Enjoy these articles on basic cooking:


How to Prepare

Before we get to any of our cooking topics, we need to discuss something that is so incredibly obvious, it needs a French name to make it sound more mysterious: Mise en place. This just means that you need to prepare all the food before you even heat a pan. Ignoring this step is where most newbies get burned... sometimes literally. There's nothing quite as funny as watching a novice scramble frantically to chop five items that need to get added before the onions burn. Unless, of course, you have to eat the results.

There really isn't much more to say about this. Read the directions for the recipe before you start, get out all the ingredients you will need and then CHOP EVERYTHING before you so much as touch the burner. It should look just like the cooking shows, with everything in nice piles or in a bunch of small dishes. Of course, if you can enlist another junior chef to help you with the chopping, so much the better.

Now, when you start to cook, you won't break a sweat as you calmly add the proper ingredients at just the right time.


How to Cut an Onion

Yes, I'm going to tell you how to cut an onion. Not that you can't figure it out on your own, but if you're going to start cooking, you're going to cut a lot of onions. When you see a pro do it, you realize that there is only so much time in your life to devote to doing things the wrong way. Here's a fast and efficient technique:

  1. With a sharp chef's knife, cut through the stem end of the onion, leaving a flap that you can use to rip down and peel off the outer skin.
  2. Cut any dirty roots off the other end, but don't cut the whole end off. We're going to use that to hold the onion together while we chop it up. With the root end up, cut the onion in half through the root.
  3. Lay each half of the onion down and make multiple slices from the root to the stem -- but don't cut through the root.
  4. Turn the onion ninety degrees and make the final cuts across the onion. There will be a small stub at the root end, which you can discard.

How to Season a Pan

There's nothing like a well-seasoned cast-iron pan to fry or sauté almost anything. But if you've ever seen someone try to scrape an egg off a new iron frying pan, you know there may be, um, issues. That's why so many neophytes toss the fry pan and go buy the teflon version. I can sympathize. Actually, there are some good teflon pans, but you're going to pay for them. And you're going to have to get a bunch of non-scratching utensils so you won't scrape the delicate teflon off. The great benefit of cast iron is that it can hold a ton of heat and it's practically indestructible. That's because it's basically a thick slab of iron. That cheap, thin teflon pan you're looking to buy won't hold its heat. After the first batch of chicken thighs, it will totally poop out. But you can combine the best of both worlds -- heat capacity and slickness -- by properly seasoning your cast-iron. Even a pre-seasoned pan can use this extra love.

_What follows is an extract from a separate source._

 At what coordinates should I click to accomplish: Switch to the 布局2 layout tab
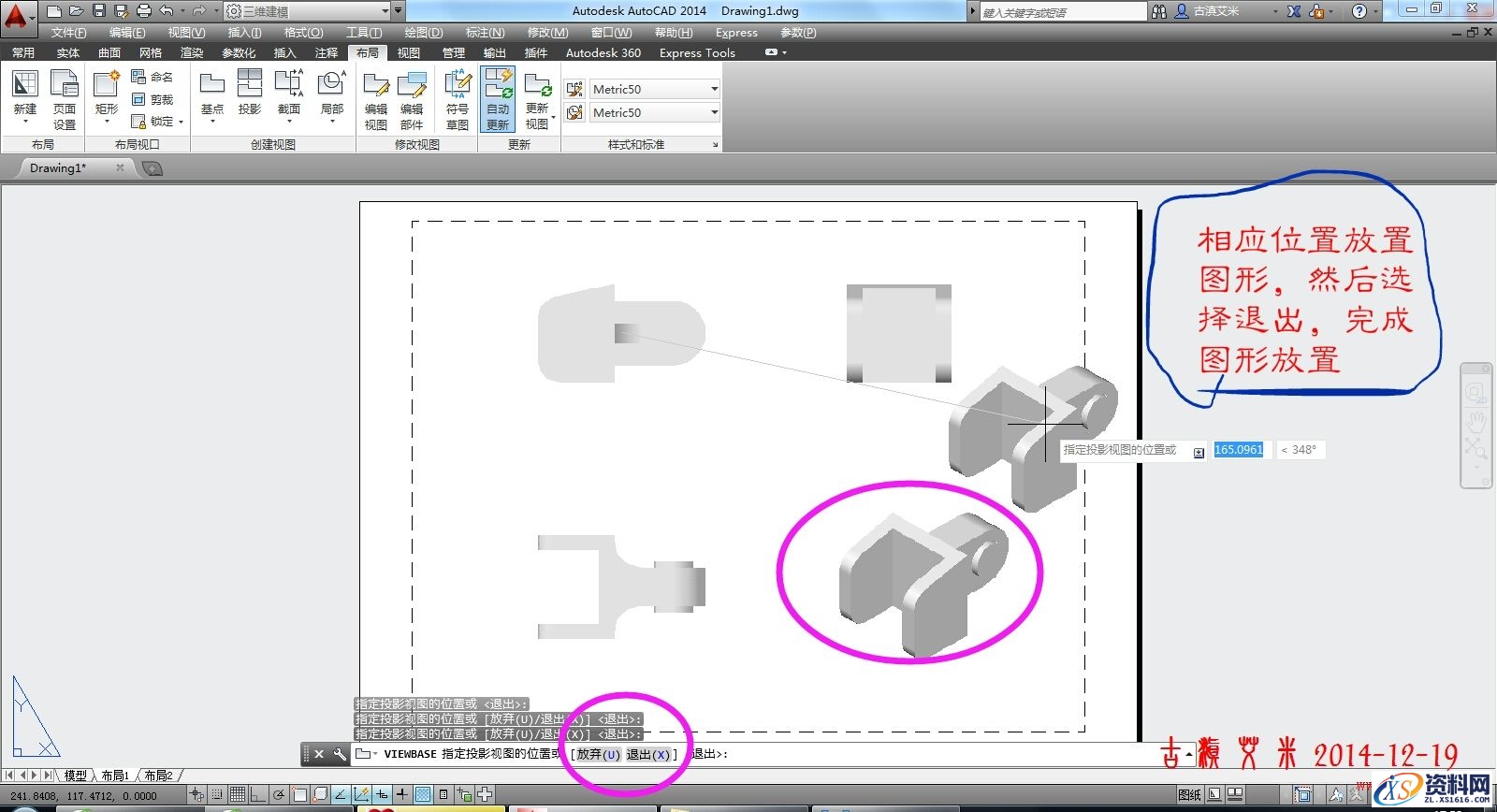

Seasoning doesn't mean to hit it with cajun spices, but rather to put a hard coating of oil on it. Hard and oil don't seem to go together, but it's just like lacquering a nice piece of furniture: in a few hours it dries to a nice solid shine. Unfortunately, vegetable oil takes about a year to dry like that, so we accelerate the process with heat. Here's how:

  1. Put a thin coat of oil (some people swear by lard or bacon fat, but a high-smoke-point oil like canola is fine) on your pan and then wipe up any excess with a paper towel. Too much oil will just create a sticky muck. Oil up the sides too.
  2. Bake the pan in your oven for an hour or two at about 300 degrees.
  3. Repeat if necessary to get a smooth surface.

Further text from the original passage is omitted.